А сейчас всё было по-другому. Я шёл домой, но уже не со школы, и в руках нёс не портфели, а забитые продуктами пакеты, да и девушка, которая шла рядом со мной, не была Наташей. Голова закружилась ещё сильнее,в глазах потемнело, звуки улицы стихли, и я почувствовал, как по всему моему телу медленно расползается странное чувство пустоты, словно из меня выжали всю жизнь, а потом, наполнив чем-то странно тёмным и тягучим, вернули на место мою пустую оболочку. Стоять на ногах стало невыносимо тяжело, колени согнулись сами по себе, а осознание, где я и что со мной происходит, полностью затерялось среди роя беспокойных мыслей, воспоминаний. Я отчаянно пытался открыть глаза, чтобы снова увидеть серое небо, жёлтые деревья и красный зонт девочки-хирурга, у которой я так и не спросил имя, но у меня ничего не выходило и всё что, я мог увидеть – лишь бесконечную пустоту, окружающую меня и захватывающую мой разум целиком и полностью. Последнее, что я почувствовал перед тем, как полностью потерять связь с миром – тёплые руки, обхватывающие меня сзади, не давая мне упасть.
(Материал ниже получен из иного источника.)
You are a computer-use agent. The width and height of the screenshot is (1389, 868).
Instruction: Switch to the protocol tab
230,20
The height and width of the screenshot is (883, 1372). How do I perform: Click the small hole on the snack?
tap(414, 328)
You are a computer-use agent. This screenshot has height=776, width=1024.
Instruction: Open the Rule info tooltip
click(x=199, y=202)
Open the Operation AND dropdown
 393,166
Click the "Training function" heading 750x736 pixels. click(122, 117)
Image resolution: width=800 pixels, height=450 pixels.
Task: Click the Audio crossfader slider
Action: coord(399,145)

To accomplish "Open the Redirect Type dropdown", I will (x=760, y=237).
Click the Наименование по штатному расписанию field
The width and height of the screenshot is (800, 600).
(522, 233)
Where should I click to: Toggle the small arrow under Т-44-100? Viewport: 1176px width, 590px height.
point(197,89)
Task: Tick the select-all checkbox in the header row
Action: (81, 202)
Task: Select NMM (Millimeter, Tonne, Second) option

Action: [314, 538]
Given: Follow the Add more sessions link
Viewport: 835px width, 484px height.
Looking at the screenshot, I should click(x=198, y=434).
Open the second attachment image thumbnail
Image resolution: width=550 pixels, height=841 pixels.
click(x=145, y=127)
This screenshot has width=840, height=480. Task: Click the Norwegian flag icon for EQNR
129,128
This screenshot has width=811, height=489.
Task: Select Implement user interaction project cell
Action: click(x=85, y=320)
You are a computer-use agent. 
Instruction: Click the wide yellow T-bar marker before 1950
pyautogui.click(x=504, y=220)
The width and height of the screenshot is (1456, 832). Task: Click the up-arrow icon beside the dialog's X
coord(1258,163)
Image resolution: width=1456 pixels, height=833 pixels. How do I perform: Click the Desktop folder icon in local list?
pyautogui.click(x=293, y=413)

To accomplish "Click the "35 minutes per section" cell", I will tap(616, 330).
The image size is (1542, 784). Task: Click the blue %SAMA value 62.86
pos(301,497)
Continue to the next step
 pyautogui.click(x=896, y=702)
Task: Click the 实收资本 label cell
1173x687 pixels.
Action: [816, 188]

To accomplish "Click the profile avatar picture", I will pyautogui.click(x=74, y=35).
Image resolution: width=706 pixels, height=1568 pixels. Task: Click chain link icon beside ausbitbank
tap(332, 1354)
Холод, пустота, боль где-то в районе живота. Я не ел слишком долго? Всё тело ломило, казалось, будто из моих вен выкачали всю кровь. Я не слышал и не видел ничего, и всё, что сейчас существовало для меня – тошнота и мерзкое ощущение где-то в верхней части тела. Я уже не чувствовал тёплых рук девушки, холодного осеннего ветра, земли под ногами, не чувствовал ничего, словно кто-то выключил моё сознание, отключил все органы чувств, и оставил мою душу болтаться где-то внутри пустого, почти безжизненного тела. Перед глазами пролетели последние дни: тарелка овощного бульона, Алиса с зеркалом, старый телевизор, народный хор, Наташа… Моя самая светлая, но так и не сбывшаяся мечта. Помнит ли она сейчас, как в старшей школе мы хотели пожениться? Она тогда сказала, что на свадьбу наденет чёрное платье, ведь белые платья носят только дурочки вроде Иры с Соней. Почему же сейчас она изменила своё мнение? Почему теперь дирижирует хору стоя в белоснежном платье в пол? Что происходило в её жизни эти два года? И помнит ли она меня? Нет, вряд ли. Эта Наташа – Наташа из телевизора, не была той, кого я так отчаянно любил. Перед глазами возникла новая картина: стол, заваленный бумагой, почти сточенный карандаш, одинокая мигающая лампочка на потолке, шум дождя, головная боль, какие-то запутанные философские размышления – прошлая ночь, когда я, мучимый бессонницей, пошёл на кухню, и там, в полном одиночестве, предпринял первую попытку творить. Это не было чем-то великим, чем-то таким, каким я хотел бы это увидеть, но это уже был маленький шажок вперед – если сегодня я смог изобразить такие родные черты лица на бумаге, то стоит мне постараться, и я смогу сделать что-то, что не делал никто и никогда раньше.